The Bulletin Prize was a novel competition organised and run by The Bulletin magazine. The first prize was awarded in 1928 and the last in 1929, after which it was superseded by the S. H. Prior Memorial Prize.

==Announcement==
The prize was announced by S. H. Prior, the editor of the magazine's "Red Page", on 18 August 1927 with the following introduction: "This country, rich in short stories, is suffering and always has suffered from a great dearth of full-length Australian novels. The book-stores and -stalls are in consequence overflowing with novels written and published elsewhere, and too often advertising some other country.

"'The Bulletin,' which has been responsible for popularising the short story in Australia, and has created a school of short-story writers, realises that, the time has come when something should be done for the long story and the long-story writer.
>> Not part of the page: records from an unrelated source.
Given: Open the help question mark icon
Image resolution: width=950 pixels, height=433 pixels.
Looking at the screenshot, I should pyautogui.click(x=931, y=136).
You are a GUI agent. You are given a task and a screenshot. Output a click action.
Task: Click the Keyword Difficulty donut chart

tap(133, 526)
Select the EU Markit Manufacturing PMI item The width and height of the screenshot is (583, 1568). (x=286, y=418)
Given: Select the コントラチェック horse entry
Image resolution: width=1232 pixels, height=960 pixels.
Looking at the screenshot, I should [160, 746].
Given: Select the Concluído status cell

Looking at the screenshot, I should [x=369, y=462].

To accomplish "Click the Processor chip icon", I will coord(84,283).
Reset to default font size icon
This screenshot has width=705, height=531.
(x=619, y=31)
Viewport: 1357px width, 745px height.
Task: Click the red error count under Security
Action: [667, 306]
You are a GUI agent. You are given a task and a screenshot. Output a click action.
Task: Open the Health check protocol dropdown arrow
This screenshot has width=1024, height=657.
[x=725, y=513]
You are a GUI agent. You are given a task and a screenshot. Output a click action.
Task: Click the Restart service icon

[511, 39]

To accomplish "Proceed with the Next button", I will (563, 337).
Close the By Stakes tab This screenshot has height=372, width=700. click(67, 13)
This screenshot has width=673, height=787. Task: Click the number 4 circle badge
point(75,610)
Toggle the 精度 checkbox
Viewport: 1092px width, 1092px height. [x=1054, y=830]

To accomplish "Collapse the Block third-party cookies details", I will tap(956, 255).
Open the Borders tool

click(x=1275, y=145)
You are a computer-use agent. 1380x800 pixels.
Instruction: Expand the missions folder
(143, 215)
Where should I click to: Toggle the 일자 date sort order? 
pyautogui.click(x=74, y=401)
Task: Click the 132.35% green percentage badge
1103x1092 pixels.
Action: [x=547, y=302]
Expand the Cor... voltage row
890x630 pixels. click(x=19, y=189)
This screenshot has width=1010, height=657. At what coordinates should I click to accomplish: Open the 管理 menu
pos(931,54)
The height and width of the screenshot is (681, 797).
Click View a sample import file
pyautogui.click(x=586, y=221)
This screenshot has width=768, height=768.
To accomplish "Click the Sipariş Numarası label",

It therefore announces a competition with prizes so substantial that it believes the very best of which Australia is capable will be forthcoming."

The prizemoney was announced as being a minimum of £1700, with First Prize being worth £500, Second Prize £125, and Third Prize £75. The deadline for the first competition was set as June 30, 1928, and it was noted that further competitions would be held in following years.

The prize-winning stories would be available for serialisation in with "The Bulletin" or "The Australian Women's Mirror" and the competition would only be open to writers from Australia, New Zealand or the South Pacific. The stories must be original and have not be published previously.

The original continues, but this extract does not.